• [What the task asks] Put each line of the records below into a JSON array of strings, one string per line, and skip any blank lines.

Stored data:
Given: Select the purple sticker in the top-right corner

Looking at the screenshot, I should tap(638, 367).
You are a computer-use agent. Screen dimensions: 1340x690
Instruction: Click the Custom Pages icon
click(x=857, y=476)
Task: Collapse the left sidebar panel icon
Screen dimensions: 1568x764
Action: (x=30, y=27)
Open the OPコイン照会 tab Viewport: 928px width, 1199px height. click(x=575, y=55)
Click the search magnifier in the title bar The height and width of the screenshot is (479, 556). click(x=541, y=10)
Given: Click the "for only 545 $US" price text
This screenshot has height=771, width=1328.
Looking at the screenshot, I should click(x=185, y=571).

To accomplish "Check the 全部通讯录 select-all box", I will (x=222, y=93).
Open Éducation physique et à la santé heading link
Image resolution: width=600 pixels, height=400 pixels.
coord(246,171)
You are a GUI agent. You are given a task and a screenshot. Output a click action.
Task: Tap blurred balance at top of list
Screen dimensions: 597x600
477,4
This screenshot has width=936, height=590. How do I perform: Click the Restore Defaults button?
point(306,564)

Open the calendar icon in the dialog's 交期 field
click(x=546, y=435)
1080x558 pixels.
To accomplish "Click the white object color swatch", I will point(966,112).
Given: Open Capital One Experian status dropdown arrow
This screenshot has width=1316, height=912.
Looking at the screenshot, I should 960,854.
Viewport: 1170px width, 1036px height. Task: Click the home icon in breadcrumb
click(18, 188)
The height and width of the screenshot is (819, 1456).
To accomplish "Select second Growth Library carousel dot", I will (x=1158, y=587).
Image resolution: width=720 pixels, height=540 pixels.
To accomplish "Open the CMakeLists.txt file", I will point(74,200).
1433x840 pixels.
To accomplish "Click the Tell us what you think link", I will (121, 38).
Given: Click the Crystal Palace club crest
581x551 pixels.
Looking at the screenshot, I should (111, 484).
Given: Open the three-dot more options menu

• [Complete output]
[
  "Given: Select the purple sticker in the top-right corner",
  "Looking at the screenshot, I should tap(638, 367).",
  "You are a computer-use agent. Screen dimensions: 1340x690",
  "Instruction: Click the Custom Pages icon",
  "click(x=857, y=476)",
  "Task: Collapse the left sidebar panel icon",
  "Screen dimensions: 1568x764",
  "Action: (x=30, y=27)",
  "Open the OPコイン照会 tab Viewport: 928px width, 1199px height. click(x=575, y=55)",
  "Click the search magnifier in the title bar The height and width of the screenshot is (479, 556). click(x=541, y=10)",
  "Given: Click the \"for only 545 $US\" price text",
  "This screenshot has height=771, width=1328.",
  "Looking at the screenshot, I should click(x=185, y=571).",
  "To accomplish \"Check the 全部通讯录 select-all box\", I will (x=222, y=93).",
  "Open Éducation physique et à la santé heading link",
  "Image resolution: width=600 pixels, height=400 pixels.",
  "coord(246,171)",
  "You are a GUI agent. You are given a task and a screenshot. Output a click action.",
  "Task: Tap blurred balance at top of list",
  "Screen dimensions: 597x600",
  "477,4",
  "This screenshot has width=936, height=590. How do I perform: Click the Restore Defaults button?",
  "point(306,564)",
  "Open the calendar icon in the dialog's 交期 field",
  "click(x=546, y=435)",
  "1080x558 pixels.",
  "To accomplish \"Click the white object color swatch\", I will point(966,112).",
  "Given: Open Capital One Experian status dropdown arrow",
  "This screenshot has width=1316, height=912.",
  "Looking at the screenshot, I should 960,854.",
  "Viewport: 1170px width, 1036px height. Task: Click the home icon in breadcrumb",
  "click(18, 188)",
  "The height and width of the screenshot is (819, 1456).",
  "To accomplish \"Select second Growth Library carousel dot\", I will (x=1158, y=587).",
  "Image resolution: width=720 pixels, height=540 pixels.",
  "To accomplish \"Open the CMakeLists.txt file\", I will point(74,200).",
  "1433x840 pixels.",
  "To accomplish \"Click the Tell us what you think link\", I will (121, 38).",
  "Given: Click the Crystal Palace club crest",
  "581x551 pixels.",
  "Looking at the screenshot, I should (111, 484).",
  "Given: Open the three-dot more options menu"
]